The gantry spans the width of the M6 and was lowered into place by a specialist crane weighing 200 tonnes near Corley Services between junctions 3 (Coventry / Nuneaton) and 4 (Coleshill).
The work took place at the weekend at the end of last month.
Highways England assistant project manager David Croser-Drake said: ‘We planned this work meticulously to ensure that we could get the M6 open on Sunday morning as quickly and as safely as possible.
‘This is a really exciting milestone in this major upgrade of a busy stretch of the M6 and once completed will ease congestion and provide smoother journeys for those using it.’

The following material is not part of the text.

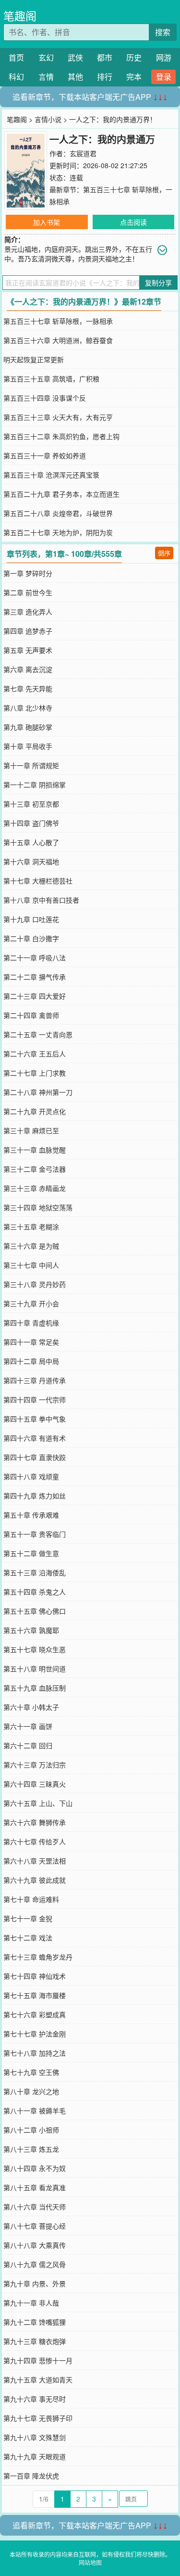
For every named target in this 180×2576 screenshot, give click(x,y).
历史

The overall project will create a smart motorway between junctions 2 and 4 – a total of 13.6 miles. It involves a mixture of all lane running stretches, where the hard shoulder is being converted into a running lane, and stretches of ‘controlled motorway’, where the hard shoulder will be retained, with a mixture of three and four-lane carriageways.
The finished scheme will feature three controlled motorway lanes, 'retaining the hard shoulder from junctions 3a to 4 where the motorway will tie into the existing controlled motorway’, and a four-lane smart motorway between junctions 2 to 3a, with no hard shoulder except between junctions 3a and 3 eastbound, where an existing ‘climbing lane’ means that there are already four running lanes.
There will be nine emergency areas where there is no hard shoulder.
There will also be a new central reserve barrier ‘made of concrete to improve safety’, two new noise barriers, and low noise surfacing on the road.